Passage shown:
April 14, 2014 7:12 AM

Baseball in Portland? Nah, just put a bird on it.

PORTLAND, Ore. (The Tribune) - Lynn Lashbrook took his pursuit of major league baseball in Portland to another level on Monday. Lashbrook, president of Sports Management Worldwide, visited Hillsboro Ballpark and met with the architects who drew up plans for the Class A Hops’ 4,500-seat stadium, which made its debut last June. The idea is to create a temporary facility to house the A’s for the two- to-three-year period during which a permanent stadium is constructed in Portland. The lease of the A’s at Oakland Coliseum expires after the 2015 season. The club is looking for a 10-year extension, but there are all sorts of problems involving the NFL’s Oakland Raiders, who share the coliseum, and city leaders, who are struggling to decide what to do in the future.

Portland isn’t a place with aspirations to be bigger or better than another city. Most Portlanders look at Seattle, a three-hour drive up I-5, and recognize the pitfalls of trying to be anything except what we are. Our traffic jams are mild (If you’ve been stuck in a Houston or Washington, DC, traffic jam, you know what I mean), our weather temperate…and we like it that way. We don’t want to be Seattle or San Francisco. For the most part, we like being overlooked. Enough people are migrating here as it is; the last thing we need is more attention and the emigrants who will inevitably follow. Portlandia is all well and good, but we’d really kinda like to go back to being undiscovered.

Like that’s going to happen….

One of the never-truly-resolved questions in the Portland area is how “major league” we want to be. Sure, we’ve had the Trail Blazers since 1971, and old-timers still reminisce about the team’s 1977 NBA title. (Until a few years ago, you could still buy a tape of the deciding game at a local furniture retailer.) Now the MLS’ Timbers have become our obsession, and many of us live and die with the fortunes of our local side. Is that enough, though? Should it be?

Dataset records:

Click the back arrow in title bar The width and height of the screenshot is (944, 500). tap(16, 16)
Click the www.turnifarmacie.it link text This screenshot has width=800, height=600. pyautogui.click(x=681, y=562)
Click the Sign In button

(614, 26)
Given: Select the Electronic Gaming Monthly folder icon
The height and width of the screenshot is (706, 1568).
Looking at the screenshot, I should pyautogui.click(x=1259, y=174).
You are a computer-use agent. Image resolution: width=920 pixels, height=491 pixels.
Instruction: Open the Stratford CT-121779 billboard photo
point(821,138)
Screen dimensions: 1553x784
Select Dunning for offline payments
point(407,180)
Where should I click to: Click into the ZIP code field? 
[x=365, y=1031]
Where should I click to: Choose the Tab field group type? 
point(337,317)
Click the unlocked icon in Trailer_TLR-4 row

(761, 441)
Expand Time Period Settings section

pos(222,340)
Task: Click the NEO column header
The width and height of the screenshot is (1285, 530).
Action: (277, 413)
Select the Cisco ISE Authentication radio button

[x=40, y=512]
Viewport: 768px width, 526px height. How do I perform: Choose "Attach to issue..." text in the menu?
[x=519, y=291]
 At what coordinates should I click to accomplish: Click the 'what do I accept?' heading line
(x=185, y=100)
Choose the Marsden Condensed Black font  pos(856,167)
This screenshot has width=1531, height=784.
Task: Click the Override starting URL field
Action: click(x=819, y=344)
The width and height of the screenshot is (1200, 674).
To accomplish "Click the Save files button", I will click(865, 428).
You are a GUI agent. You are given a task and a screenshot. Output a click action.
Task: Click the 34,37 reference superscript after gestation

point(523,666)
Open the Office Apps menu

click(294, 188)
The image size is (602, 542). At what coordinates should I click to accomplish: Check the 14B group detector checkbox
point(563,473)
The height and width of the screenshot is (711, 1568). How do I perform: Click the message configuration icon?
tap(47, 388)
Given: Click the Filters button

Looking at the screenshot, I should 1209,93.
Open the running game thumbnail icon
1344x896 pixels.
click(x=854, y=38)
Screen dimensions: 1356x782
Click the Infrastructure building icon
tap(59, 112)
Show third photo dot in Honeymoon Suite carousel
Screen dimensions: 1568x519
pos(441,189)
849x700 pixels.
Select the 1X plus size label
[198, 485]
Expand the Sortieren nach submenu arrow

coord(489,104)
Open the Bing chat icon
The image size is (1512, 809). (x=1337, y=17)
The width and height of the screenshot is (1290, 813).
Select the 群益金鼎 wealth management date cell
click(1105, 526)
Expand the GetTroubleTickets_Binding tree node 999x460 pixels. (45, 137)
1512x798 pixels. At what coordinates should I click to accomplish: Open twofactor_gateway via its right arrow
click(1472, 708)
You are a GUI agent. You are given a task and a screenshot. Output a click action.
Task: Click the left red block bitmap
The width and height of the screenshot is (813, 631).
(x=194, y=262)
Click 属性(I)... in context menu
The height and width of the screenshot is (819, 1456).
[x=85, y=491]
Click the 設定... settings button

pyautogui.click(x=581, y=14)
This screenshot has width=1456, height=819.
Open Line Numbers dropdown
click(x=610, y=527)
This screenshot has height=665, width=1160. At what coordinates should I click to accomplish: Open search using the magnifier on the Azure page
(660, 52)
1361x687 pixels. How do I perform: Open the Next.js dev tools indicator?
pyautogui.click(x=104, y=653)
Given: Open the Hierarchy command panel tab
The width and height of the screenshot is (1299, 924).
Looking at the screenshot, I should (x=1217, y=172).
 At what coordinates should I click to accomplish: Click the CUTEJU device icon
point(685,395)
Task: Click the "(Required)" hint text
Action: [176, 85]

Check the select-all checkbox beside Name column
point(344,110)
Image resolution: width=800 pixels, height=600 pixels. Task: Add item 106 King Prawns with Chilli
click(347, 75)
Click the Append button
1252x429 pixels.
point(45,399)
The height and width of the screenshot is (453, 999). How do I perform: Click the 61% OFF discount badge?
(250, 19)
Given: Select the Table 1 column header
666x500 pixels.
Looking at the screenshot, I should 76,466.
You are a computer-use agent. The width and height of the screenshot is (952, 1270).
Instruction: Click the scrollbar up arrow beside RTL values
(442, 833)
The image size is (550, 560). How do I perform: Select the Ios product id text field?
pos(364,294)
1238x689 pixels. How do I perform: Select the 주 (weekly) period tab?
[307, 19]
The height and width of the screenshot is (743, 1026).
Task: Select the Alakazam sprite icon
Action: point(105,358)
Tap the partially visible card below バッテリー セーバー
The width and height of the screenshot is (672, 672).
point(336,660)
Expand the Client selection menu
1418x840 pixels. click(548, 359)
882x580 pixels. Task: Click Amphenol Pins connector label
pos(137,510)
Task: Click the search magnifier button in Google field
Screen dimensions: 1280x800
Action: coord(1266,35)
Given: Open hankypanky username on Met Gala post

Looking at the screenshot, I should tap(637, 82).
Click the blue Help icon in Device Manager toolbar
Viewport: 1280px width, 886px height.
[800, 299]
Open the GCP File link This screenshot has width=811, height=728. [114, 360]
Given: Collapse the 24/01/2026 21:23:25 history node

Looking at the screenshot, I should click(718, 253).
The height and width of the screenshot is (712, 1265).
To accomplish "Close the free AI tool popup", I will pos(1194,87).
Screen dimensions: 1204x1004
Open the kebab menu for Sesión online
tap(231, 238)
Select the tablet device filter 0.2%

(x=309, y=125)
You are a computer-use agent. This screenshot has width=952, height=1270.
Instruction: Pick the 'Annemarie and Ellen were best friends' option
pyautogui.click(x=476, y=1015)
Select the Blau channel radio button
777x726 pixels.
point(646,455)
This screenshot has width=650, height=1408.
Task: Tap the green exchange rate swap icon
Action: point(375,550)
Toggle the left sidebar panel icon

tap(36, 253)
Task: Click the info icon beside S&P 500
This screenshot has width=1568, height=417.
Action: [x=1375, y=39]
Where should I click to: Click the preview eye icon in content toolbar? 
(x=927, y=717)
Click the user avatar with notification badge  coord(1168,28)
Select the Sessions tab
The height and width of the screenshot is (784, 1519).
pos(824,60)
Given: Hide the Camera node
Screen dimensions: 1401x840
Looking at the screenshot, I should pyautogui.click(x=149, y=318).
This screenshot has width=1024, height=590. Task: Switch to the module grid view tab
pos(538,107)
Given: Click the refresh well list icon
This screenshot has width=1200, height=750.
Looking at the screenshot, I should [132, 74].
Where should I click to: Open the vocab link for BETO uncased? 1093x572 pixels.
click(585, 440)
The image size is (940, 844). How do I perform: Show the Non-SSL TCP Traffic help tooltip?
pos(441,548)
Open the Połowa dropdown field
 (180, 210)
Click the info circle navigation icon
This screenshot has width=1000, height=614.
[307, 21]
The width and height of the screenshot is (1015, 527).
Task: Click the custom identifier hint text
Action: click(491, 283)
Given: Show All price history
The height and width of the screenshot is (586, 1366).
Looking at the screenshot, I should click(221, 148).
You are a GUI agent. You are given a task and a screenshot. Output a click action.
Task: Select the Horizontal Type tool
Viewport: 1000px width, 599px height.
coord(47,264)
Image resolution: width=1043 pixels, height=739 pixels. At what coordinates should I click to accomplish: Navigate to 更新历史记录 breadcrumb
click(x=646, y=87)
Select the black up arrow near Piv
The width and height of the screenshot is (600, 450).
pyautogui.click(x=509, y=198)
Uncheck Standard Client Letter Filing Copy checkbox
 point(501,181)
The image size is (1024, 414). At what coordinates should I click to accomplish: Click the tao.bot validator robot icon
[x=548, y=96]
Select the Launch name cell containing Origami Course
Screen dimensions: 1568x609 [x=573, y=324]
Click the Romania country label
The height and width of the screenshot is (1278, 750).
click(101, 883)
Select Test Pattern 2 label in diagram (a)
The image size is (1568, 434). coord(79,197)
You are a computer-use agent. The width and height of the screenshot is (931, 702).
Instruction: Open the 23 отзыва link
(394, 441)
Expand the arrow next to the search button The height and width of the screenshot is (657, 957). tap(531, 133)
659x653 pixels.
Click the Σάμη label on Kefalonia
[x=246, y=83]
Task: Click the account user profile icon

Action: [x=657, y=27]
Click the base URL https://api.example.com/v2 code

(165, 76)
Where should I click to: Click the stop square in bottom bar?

Required actions:
**a.** Swap "temporary" for "short-term" in the piece on baseball in Portland, and write it out again starting at "Baseball in Portland?" and ending at "in the future.".
**b.** Take the piece on baseball in Portland further, picking up after its last sentence.

Outputs for the tasks:
**a.**
Baseball in Portland? Nah, just put a bird on it.

PORTLAND, Ore. (The Tribune) - Lynn Lashbrook took his pursuit of major league baseball in Portland to another level on Monday. Lashbrook, president of Sports Management Worldwide, visited Hillsboro Ballpark and met with the architects who drew up plans for the Class A Hops’ 4,500-seat stadium, which made its debut last June. The idea is to create a short-term facility to house the A’s for the two- to-three-year period during which a permanent stadium is constructed in Portland. The lease of the A’s at Oakland Coliseum expires after the 2015 season. The club is looking for a 10-year extension, but there are all sorts of problems involving the NFL’s Oakland Raiders, who share the coliseum, and city leaders, who are struggling to decide what to do in the future.

**b.**
I’ve lived here on and off (I’ve left and returned on four separate occasions) for 30 years. Over the course of my time here, there have been the occasional ramblings about the wisdom of trying to attract an NFL or Major League Baseball franchise. This from a town that couldn’t come to a consensus on where to build a stadium for the AAA Beavers, causing the to pull up stakes and move to…wait for it…El Paso, TX. Yeah, there are times when Portland resembles Baghdad by the Bay (the late Herb Caen’s nickname for San Francisco), paralyzed by indecision and horse-collarsed by a disdain for conflict and a desire for consensus. Portland’s never really had a strong mayor, someone willing to elucidate a vision, put on blinders, and drive on until that goal is reached. That’s why this story about the Oakland Athletics (possibly, maybe) moving to Portland will probably remain something that sounds like a good idea but will never happen.

Portland doesn’t have an NFL team, but there is a new Arena Football League team, which seems to fit right in with our collective desire to be nothing but what we are. There’s no NHL team, but the Winterhawks, one of the Canadian Major Junior Hockey League’s best teams (they lost in the Memorial Cup finals last year to Halifax) are a popular diversion.

The question, then, is what happens when things get serious? What will Portlanders be willing to do in order to attract the A’s…or an NFL or NHL team? Will we be agreeable to cough up the millions in tax revenues it will undoubtedly take to attract a franchise? Will we be amenable to financing the construction of a stadium and accompanying infrastructure? Should we be open to providing a sweetheart deal to a franchise owner that will convince to pack up and move to Portland?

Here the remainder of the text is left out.